EXERCISE INSTRUCTIONS
Using the listing below, set down exactly the lines from the one that contains "Videoproduktion (159, 2426)" through the one that contains "Kaiserliche Wagenburg (74, 2318)", with no pictures.

DATASET
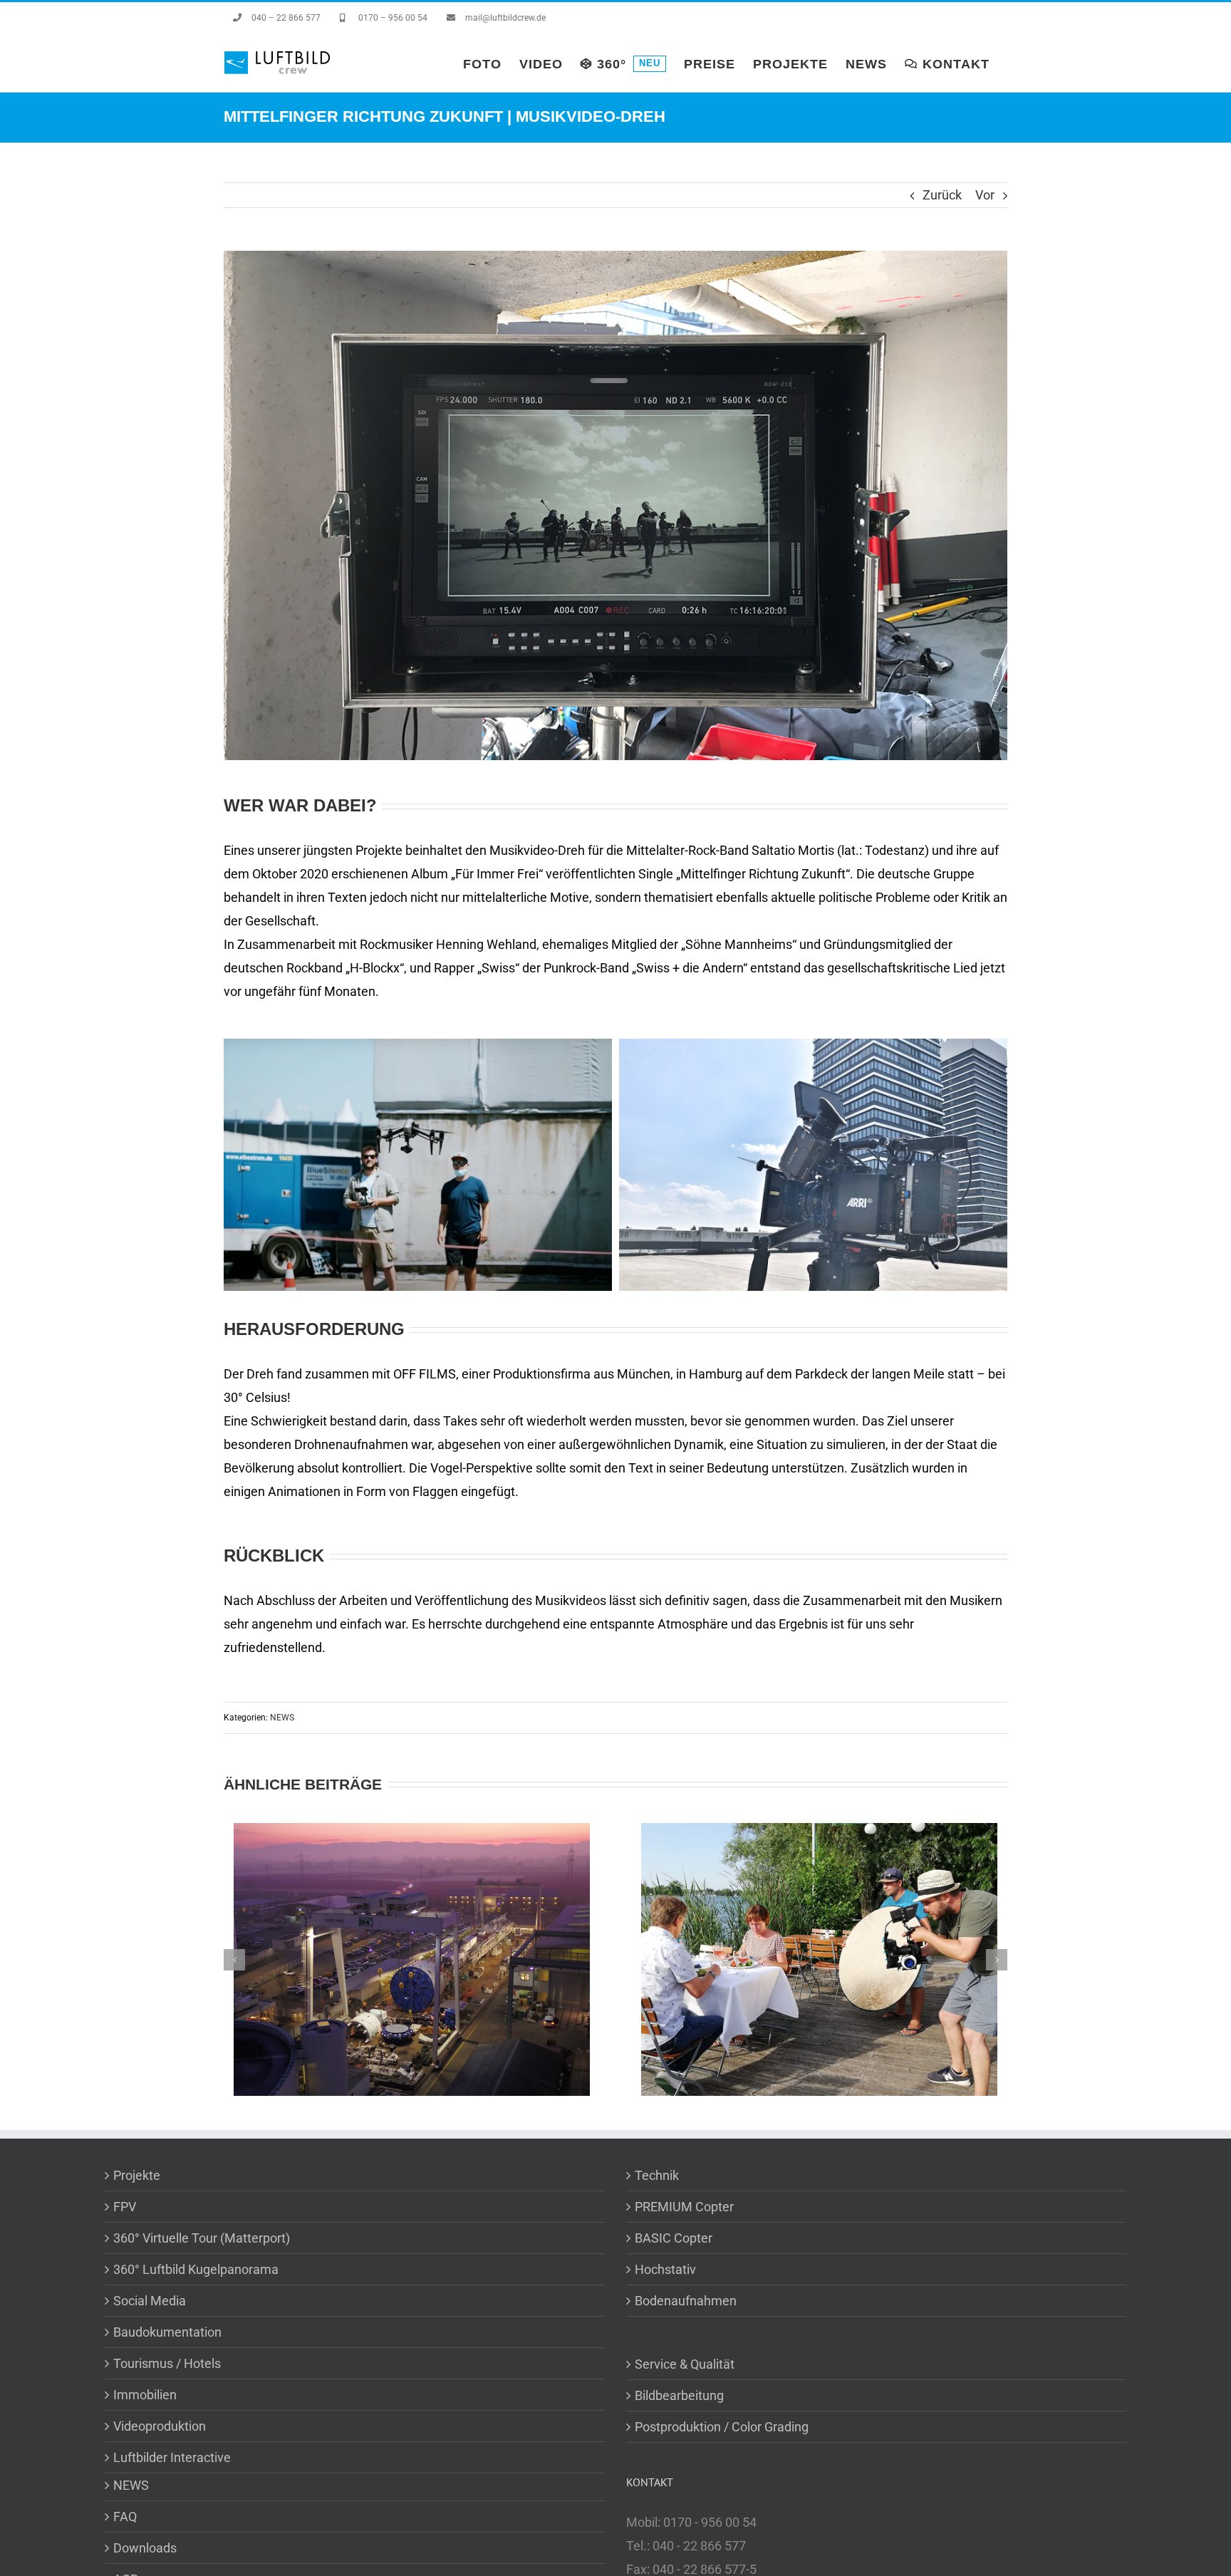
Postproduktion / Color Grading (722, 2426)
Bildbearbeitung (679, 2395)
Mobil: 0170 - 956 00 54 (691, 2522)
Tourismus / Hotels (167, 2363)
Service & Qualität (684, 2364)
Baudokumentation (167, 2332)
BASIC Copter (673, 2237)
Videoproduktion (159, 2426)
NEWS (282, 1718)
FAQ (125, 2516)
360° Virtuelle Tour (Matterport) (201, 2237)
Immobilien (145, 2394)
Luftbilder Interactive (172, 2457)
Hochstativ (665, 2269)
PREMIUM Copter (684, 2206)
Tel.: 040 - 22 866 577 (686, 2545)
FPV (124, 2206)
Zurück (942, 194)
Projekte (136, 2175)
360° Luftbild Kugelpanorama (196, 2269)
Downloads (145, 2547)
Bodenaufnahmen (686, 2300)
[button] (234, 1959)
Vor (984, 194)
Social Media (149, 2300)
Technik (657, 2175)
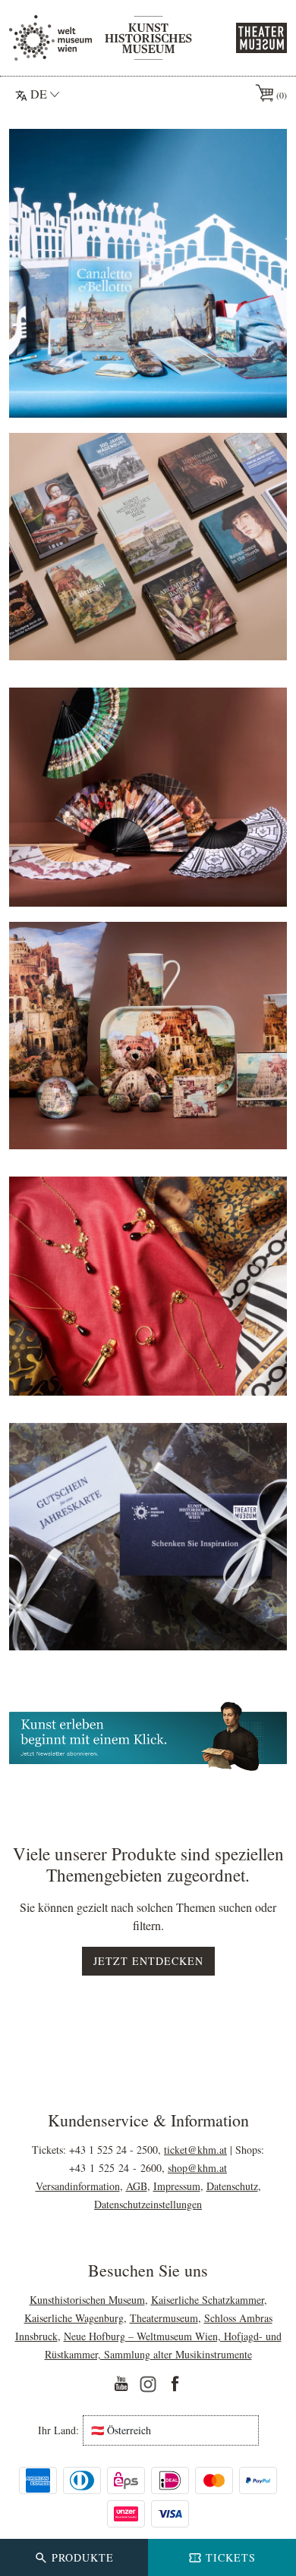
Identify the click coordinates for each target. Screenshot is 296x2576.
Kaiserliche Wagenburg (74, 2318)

==

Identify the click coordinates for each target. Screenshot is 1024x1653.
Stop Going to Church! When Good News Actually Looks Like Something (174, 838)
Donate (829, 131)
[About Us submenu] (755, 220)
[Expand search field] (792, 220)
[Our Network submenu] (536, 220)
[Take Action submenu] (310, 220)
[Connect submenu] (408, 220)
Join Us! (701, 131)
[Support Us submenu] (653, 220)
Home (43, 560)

RESULT OF THE EXERCISE
Videoproduktion (159, 2426)
NEWS (282, 1718)
FAQ (125, 2516)
360° Virtuelle Tour (Matterport) (201, 2237)
Immobilien (145, 2394)
Luftbilder Interactive (172, 2457)
Hochstativ (665, 2269)
PREMIUM Copter (684, 2206)
Tel.: 040 - 22 866 577 (686, 2545)
FPV (124, 2206)
Zurück (942, 194)
Projekte (136, 2175)
360° Luftbild Kugelpanorama (196, 2269)
Downloads (145, 2547)
Bodenaufnahmen (686, 2300)
[button] (234, 1959)
Vor (984, 194)
Social Media (149, 2300)
Technik (657, 2175)
Identify the click coordinates for each target. Screenshot is 296x2576.
Kaiserliche Wagenburg (74, 2318)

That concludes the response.